The main criterion that the mortgagee looks for in considering an application for a loan is the level of the pretax income of the borrower(s). As a basic rule, most lenders will baulk at entering into a mortgage agreement where the repayment represents more than a third of the applicant’s pretax income.
The mortgagee will state early the maximum mortgage that will be considered provided that the income criterion is met. That is, some mortgagees will lend the full 100 per cent cost of the property.  
Other mortgagees will lend up to a maximum of say, 85, 90 or 95 per cent.   
Richard wanted to mortgage a home costing $160 000. His mortgage company was willing to provide 100 per cent loan financing. Richard earned $2 800 per month. A third of his pretax income, approximately $1 000, was much lower than the monthly installment required.
Yet, Richard had other black marks against his application like his age and his past credit worthiness. Eventually, Richard was offered a loan for maximum of 80 per cent of the property.

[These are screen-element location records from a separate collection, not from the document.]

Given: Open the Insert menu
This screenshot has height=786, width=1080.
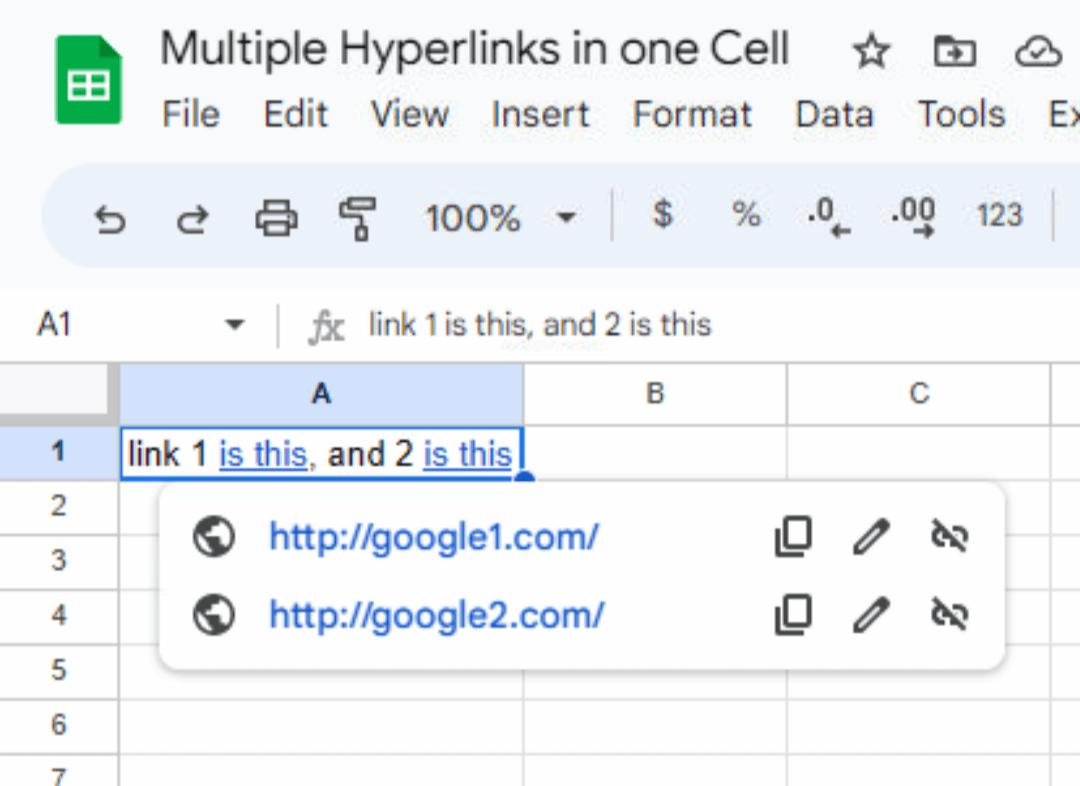Looking at the screenshot, I should 540,114.
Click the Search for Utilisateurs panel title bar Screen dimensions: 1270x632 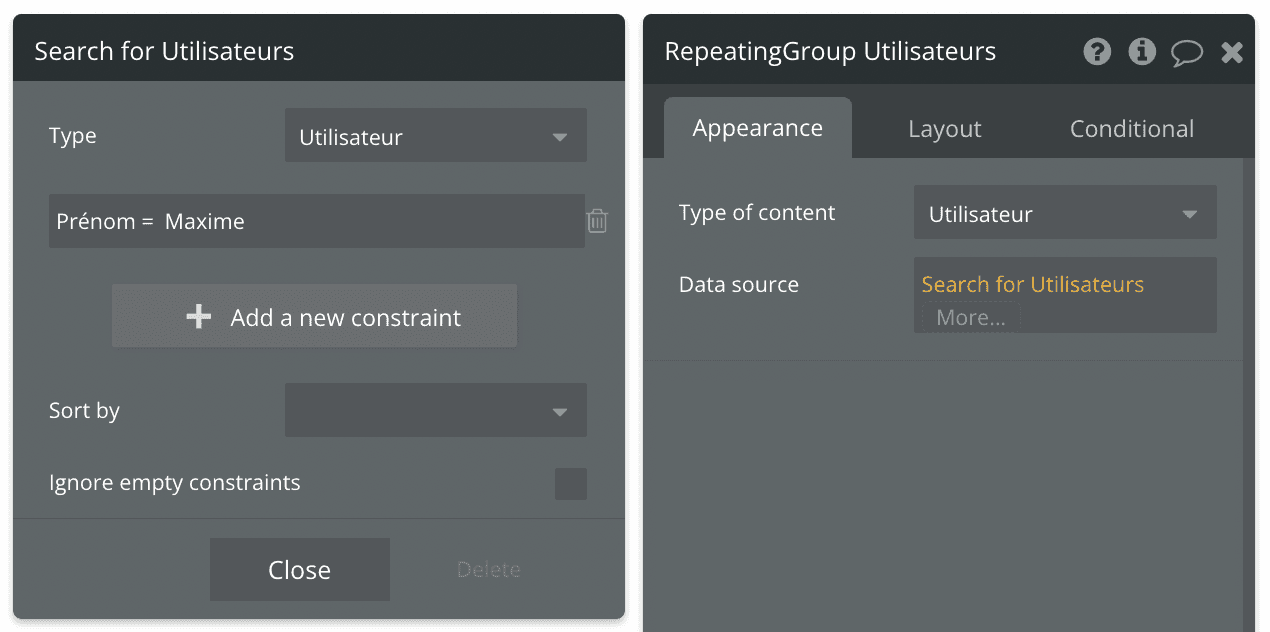pyautogui.click(x=318, y=51)
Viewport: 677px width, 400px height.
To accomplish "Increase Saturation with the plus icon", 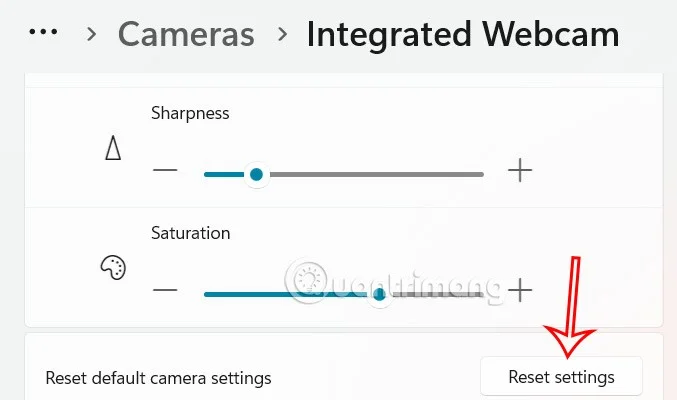I will 519,291.
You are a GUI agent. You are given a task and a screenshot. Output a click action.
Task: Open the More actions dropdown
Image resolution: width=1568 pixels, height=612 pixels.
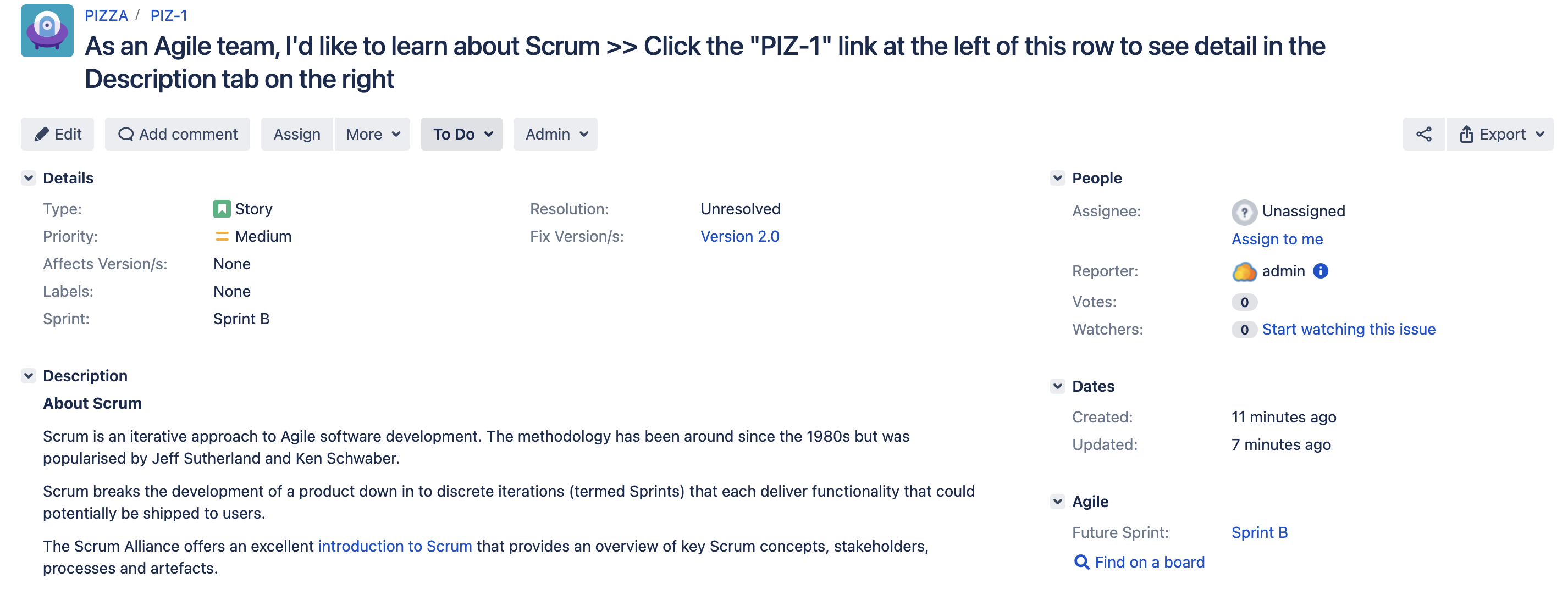tap(373, 134)
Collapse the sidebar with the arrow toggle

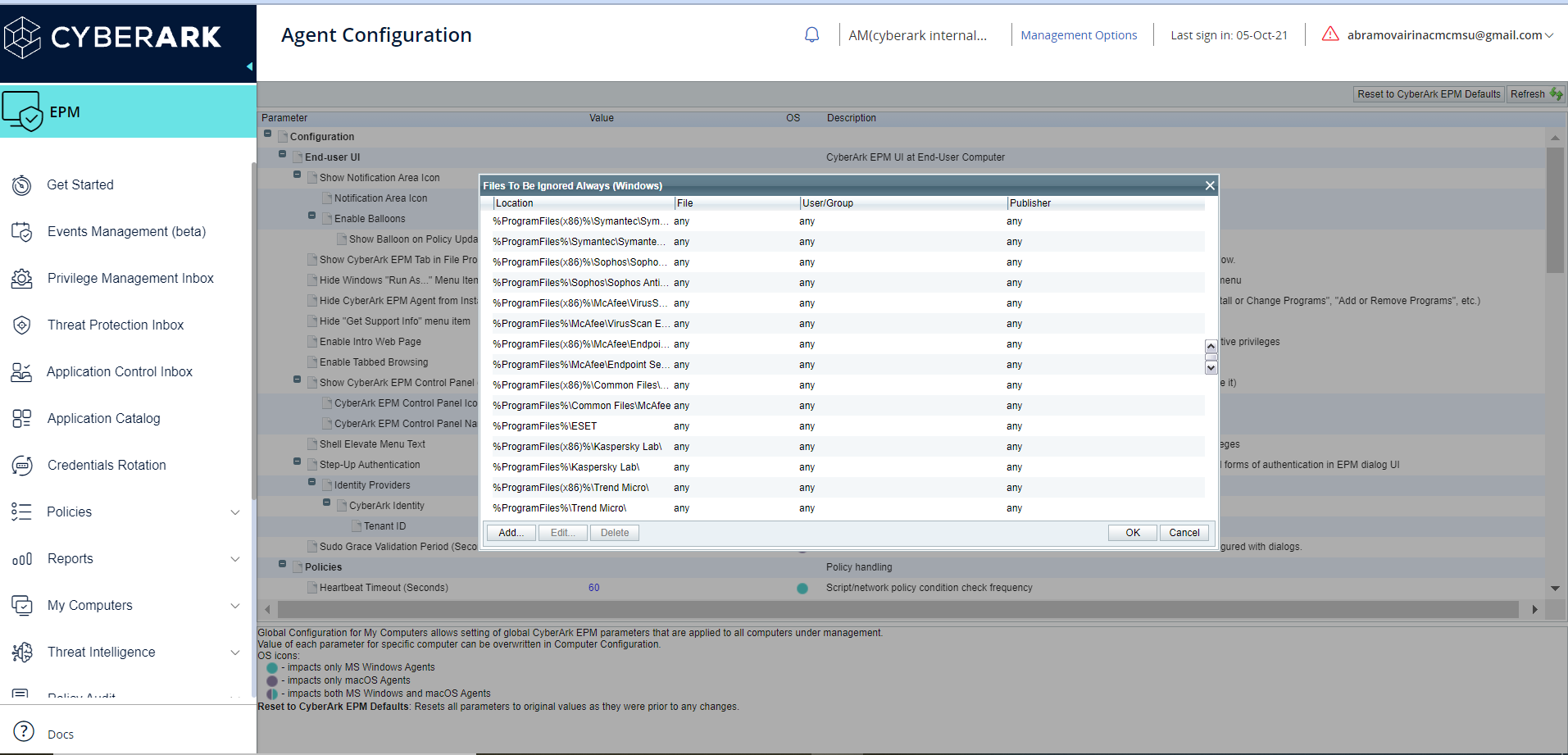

Where two or more people apply jointly for a mortgage, the lender will consider the nature of the relationship between the parties, as well as their joint pretax income. A married couple applying jointly for a mortgage presents one of the strongest bonds.     
The mortgagee will also consider the occupation and employment history of each applicant. How secure is the area of occupation? What are the risks of loss or reduction in income?
The applicant’s past credit history is also relevant. Has there been late or no repayments on other loans in the past? Does the applicant demonstrate a willingness to keep the lender informed in situations where the applicant is unable to meet the instalments? Has the applicant serviced past loans successfully?
Lenders always require applicants to provide a statement of their current financial position, typically called a statement of affairs. This report provides the lender with some insight into the applicant’s assets and liabilities and particularly into the applicant’s propensity to borrow.   
How much you can borrow is also controlled by you in deciding early how much you would be willing to compromise your lifestyle for the sake of servicing the mortgage. A mortgage usually makes significant inroads in the amount of funds available to go out for dinner, attend shows, take overseas trips and other entertainment, and discretionary spending.
Don’t fool yourself beyond your capacity to bear the impending constraints. Decide upfront what lifestyle sacrifices you are willing to make and keep your loan repayment within that scope.
Finally, it is in your interest to keep a cash hedge against unforeseen circumstances that may upset your mortgage repayment plans. The amount of this hedge will depend on how you see your risks, but a minimum of three months’ mortgage payment is suggested.